My experience with Zen Cart has been fairly frustrating so far, but it's slowly getting better as I figure out the logic of the creators.
It's stuff like how the templating system works, where I eventually figured out that it looks for a file in your template directory, but if it can't find one then it looks for the default one. But instead of having a single localized template directory, there's four different ones you need to create (includes/languages/mytemplate, includes/languages/english/mytemplate, includes/modules/sideboxes/mytemplate, and finally the one place that makes sense: includes/templates/mytemplate), each of which serves a different purpose.
What bugs me is that there might actually be an easier way to do it, a way to create only one template directory and somehow have it work perfectly, but since everything is so undocumented I'd need to dig into the actual zen_* functions in order to figure it out.
Also Zen Cart makes the odd choice of separating the page design from the content, but not the program logic from the page design. Meaning that all of the HTML is mixed up with pages of program logic, and just generally makes it impossible to quickly browse through all of the html code at once.
One problem I recently dealt with was the act of creating a static page full of information. As far as I can tell, it takes seven distinct steps, all of which involve creating and editing files by hand. In both the other two carts I've used, X-Cart and Quill Design's SiteDirector, this can be done simply through the admin panel.
The option creator is ridiculously time-consuming.
Finally there's quite a few common e-commerce things that simply don't exist in Zen Cart. Like a product thumbnail image* and short description for product listings (and for Froogle), product-specific meta keywords, our price v. list price, SKU, a way to sort product listings in the admin section, upselling products.
In regards to the two other shopping carts I've used (as in stuff that I think Zen Cart should lift ideas from):
I'm a big fan of X-Cart's use of the open source Smarty Template system. It executes every piece of the program logic before even a single piece of HTML is displayed. It then calls the smarty template engine and passes in all of the data that it will need to display on the page. It's not that there's isn't any logic at all in X-Cart's smarty templates, just that all of the logic is design-logic, not application/business-logic.

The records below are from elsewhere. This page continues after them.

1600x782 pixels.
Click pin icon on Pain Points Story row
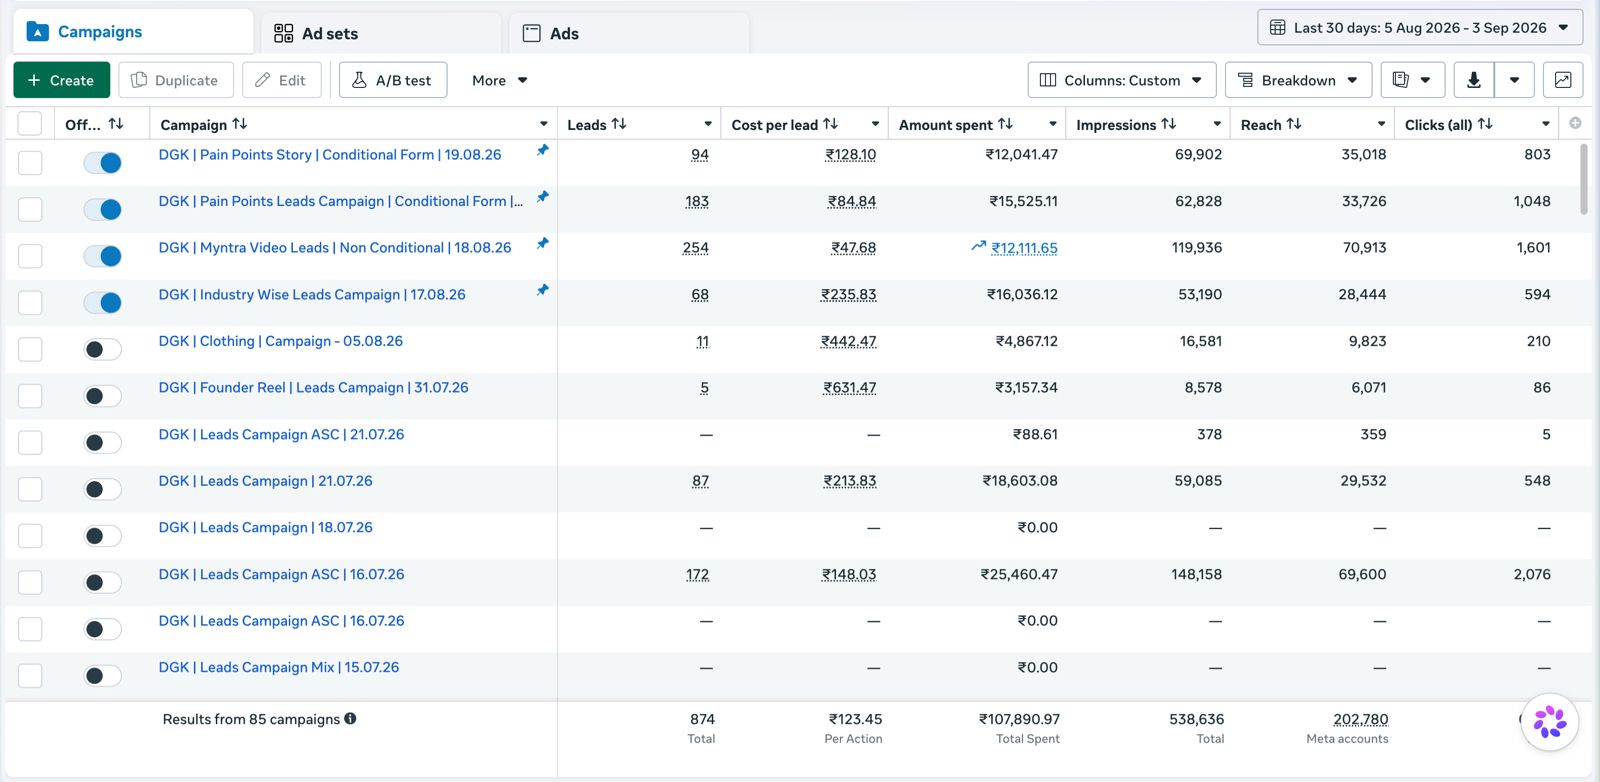542,150
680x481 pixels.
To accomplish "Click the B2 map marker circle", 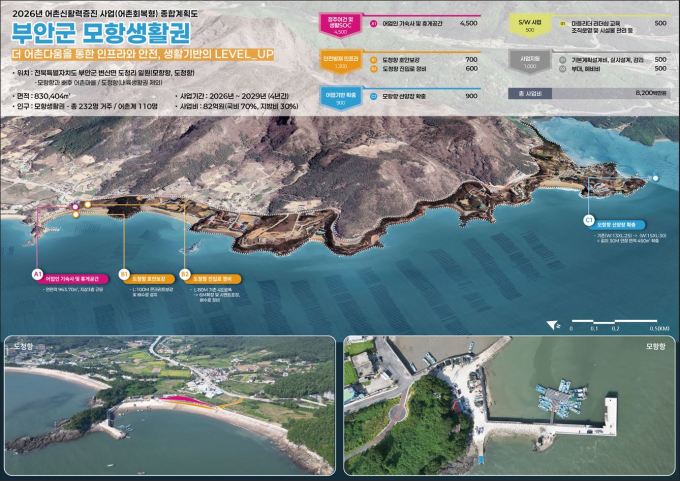I will [x=185, y=272].
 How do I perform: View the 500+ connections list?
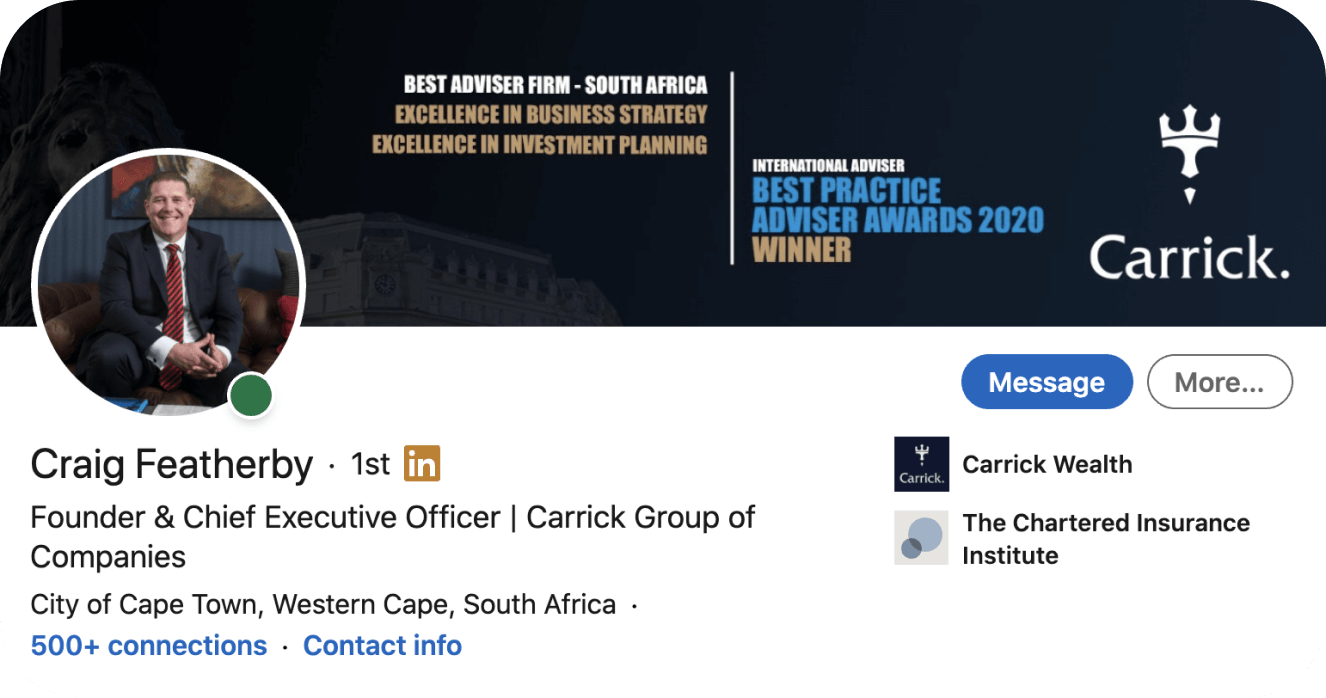coord(149,645)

X-Cart is also just a beast of a program that has been developed for years. The sheer number of payment options it supports is tremendous. It also has a very flexible method for setting shipping. And my favorite part, the statistics page shows the conversion rate funnel of customers as they go through each step of the shopping cart, from looking at a product to completing their order.
Quill Design's Site Director
Site Director has a great system for creating static pages (or even pages filled with links to specific products, like a "What does Mike recommend for beginners?" page), and then creating menus to put them in. Their whole MenuBuilder is a really nice system.

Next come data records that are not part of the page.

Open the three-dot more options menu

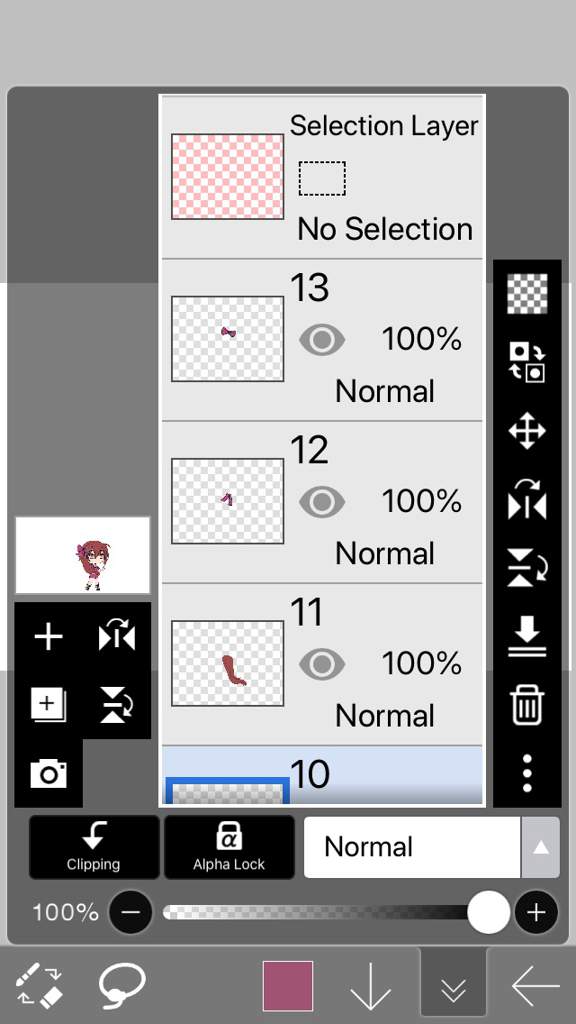pyautogui.click(x=527, y=774)
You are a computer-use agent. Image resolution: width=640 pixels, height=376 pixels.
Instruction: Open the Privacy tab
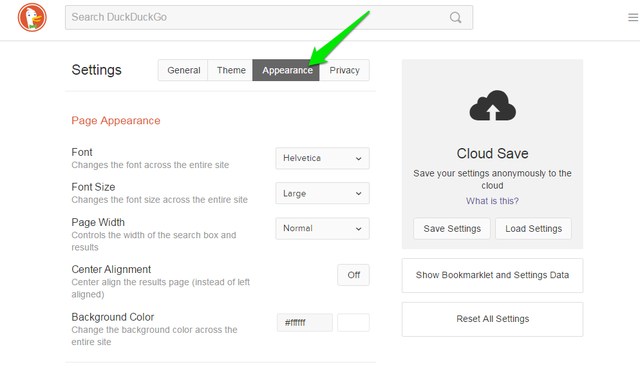point(344,70)
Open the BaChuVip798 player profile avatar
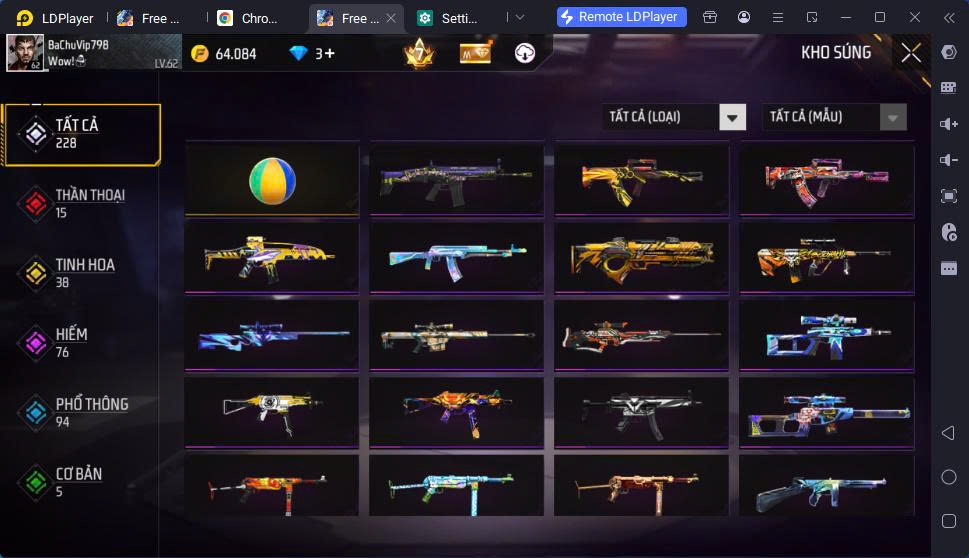This screenshot has height=558, width=969. (25, 53)
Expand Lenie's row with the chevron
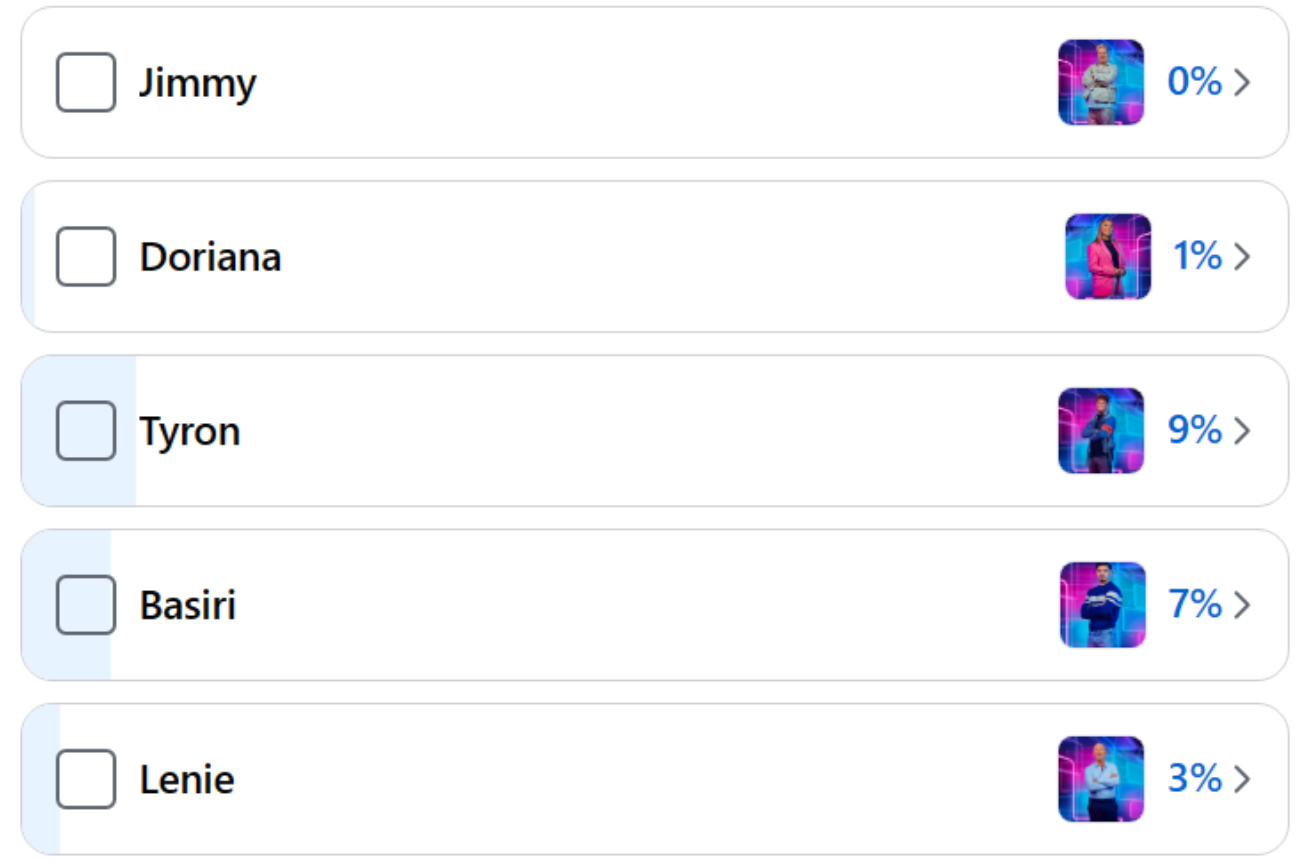The height and width of the screenshot is (865, 1312). click(x=1242, y=778)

Site director also this flexible object metaphor that lets every type of page (category, product, and static content) capable of containing any other type of page as a sub page. So a static content page filled with product advice could then have a list of products and relevant categories that they recommended. Or to create upselling links, a product page could contain other products.
* - On further investigation, I've found out that Zen Cart does support small thumbnails, medium sized regular images, and large detail images. But they have to be named a certain way, and the default image must be the thumbnail. This means that you have to upload them manually through FTP, no going through the admin section. I'd much rather just have a seperate database field for thumbnails.